Instructions for the task -
For the listing below, return the line containing "Image resolution: width=512", the line containing "Task: Select the 13106 count cell", and all lines in between, exactly as written and nothing else.

Provided data -

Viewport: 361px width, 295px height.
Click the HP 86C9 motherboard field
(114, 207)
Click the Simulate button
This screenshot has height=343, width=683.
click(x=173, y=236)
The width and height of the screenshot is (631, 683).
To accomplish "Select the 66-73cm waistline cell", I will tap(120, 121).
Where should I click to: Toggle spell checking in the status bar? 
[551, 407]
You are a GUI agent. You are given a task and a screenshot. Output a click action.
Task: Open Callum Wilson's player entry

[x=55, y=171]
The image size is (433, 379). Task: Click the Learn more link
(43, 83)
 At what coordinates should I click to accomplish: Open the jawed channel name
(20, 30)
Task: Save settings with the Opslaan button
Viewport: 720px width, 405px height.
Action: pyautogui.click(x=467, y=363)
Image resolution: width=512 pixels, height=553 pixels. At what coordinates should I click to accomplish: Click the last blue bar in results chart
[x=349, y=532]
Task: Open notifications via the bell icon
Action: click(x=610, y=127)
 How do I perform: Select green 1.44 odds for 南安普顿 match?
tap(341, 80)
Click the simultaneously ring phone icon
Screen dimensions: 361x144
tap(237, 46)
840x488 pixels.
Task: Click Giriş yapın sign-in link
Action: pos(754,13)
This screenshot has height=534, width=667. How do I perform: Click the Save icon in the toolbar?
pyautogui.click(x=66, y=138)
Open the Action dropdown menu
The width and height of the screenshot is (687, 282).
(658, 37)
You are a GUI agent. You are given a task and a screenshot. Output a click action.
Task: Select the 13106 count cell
...
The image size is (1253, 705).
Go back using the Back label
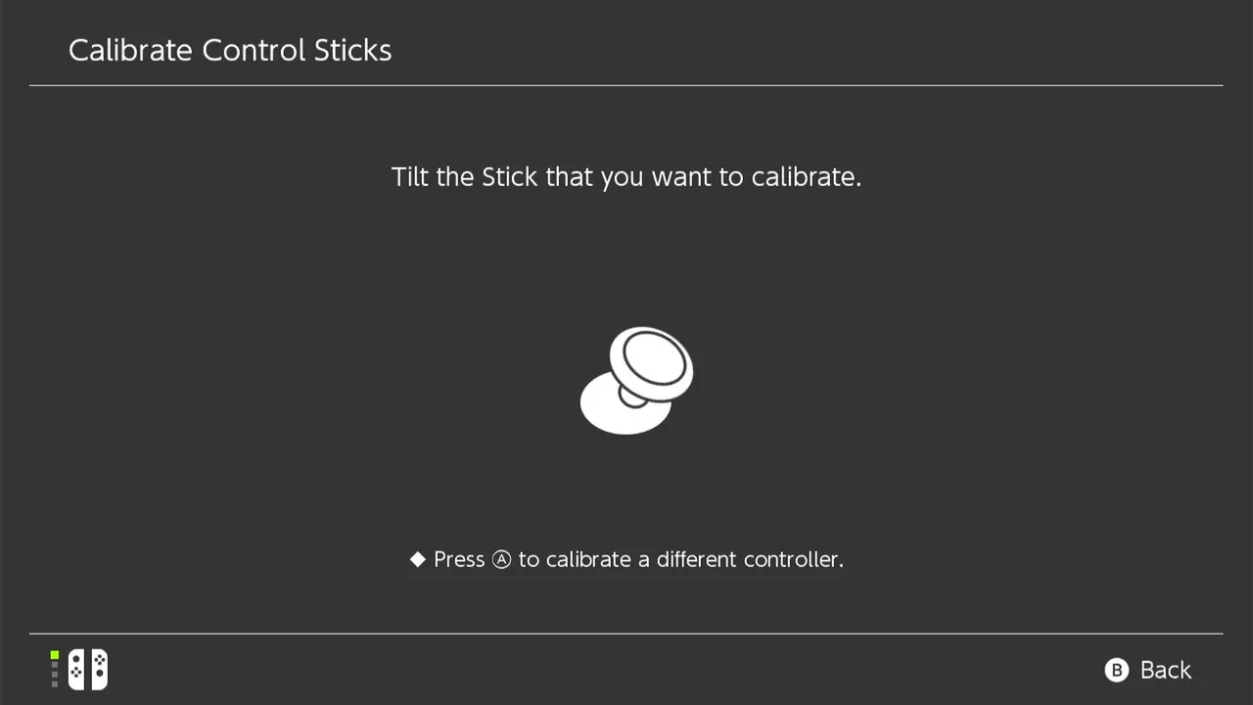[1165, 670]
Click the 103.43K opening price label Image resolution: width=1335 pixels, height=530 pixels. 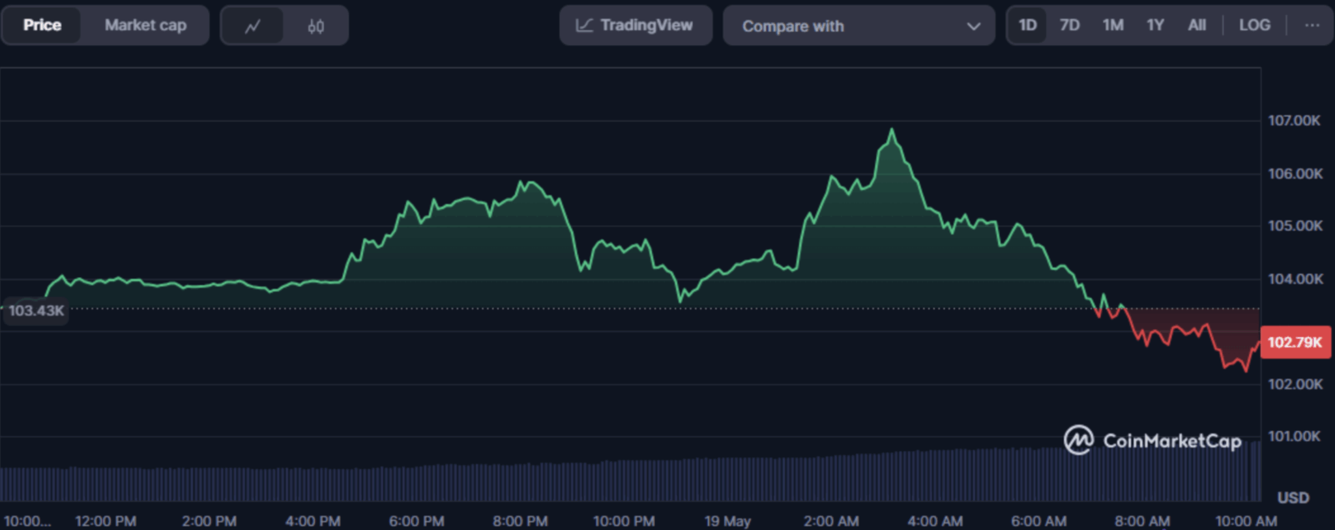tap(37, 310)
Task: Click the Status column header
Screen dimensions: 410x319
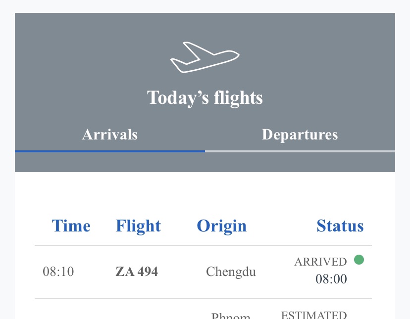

Exercise answer -
Image resolution: width=512 pixels, height=553 pixels. At what coordinates should I click to accomplish: Click the last blue bar in results chart
[x=349, y=532]
Task: Open notifications via the bell icon
Action: click(x=610, y=127)
 How do I perform: Select green 1.44 odds for 南安普顿 match?
tap(341, 80)
Click the simultaneously ring phone icon
Screen dimensions: 361x144
tap(237, 46)
840x488 pixels.
Task: Click Giriş yapın sign-in link
Action: pos(754,13)
This screenshot has height=534, width=667. How do I perform: Click the Save icon in the toolbar?
pyautogui.click(x=66, y=138)
Open the Action dropdown menu
The width and height of the screenshot is (687, 282).
(658, 37)
You are a GUI agent. You are given a task and a screenshot. Output a click action.
Task: Select the 13106 count cell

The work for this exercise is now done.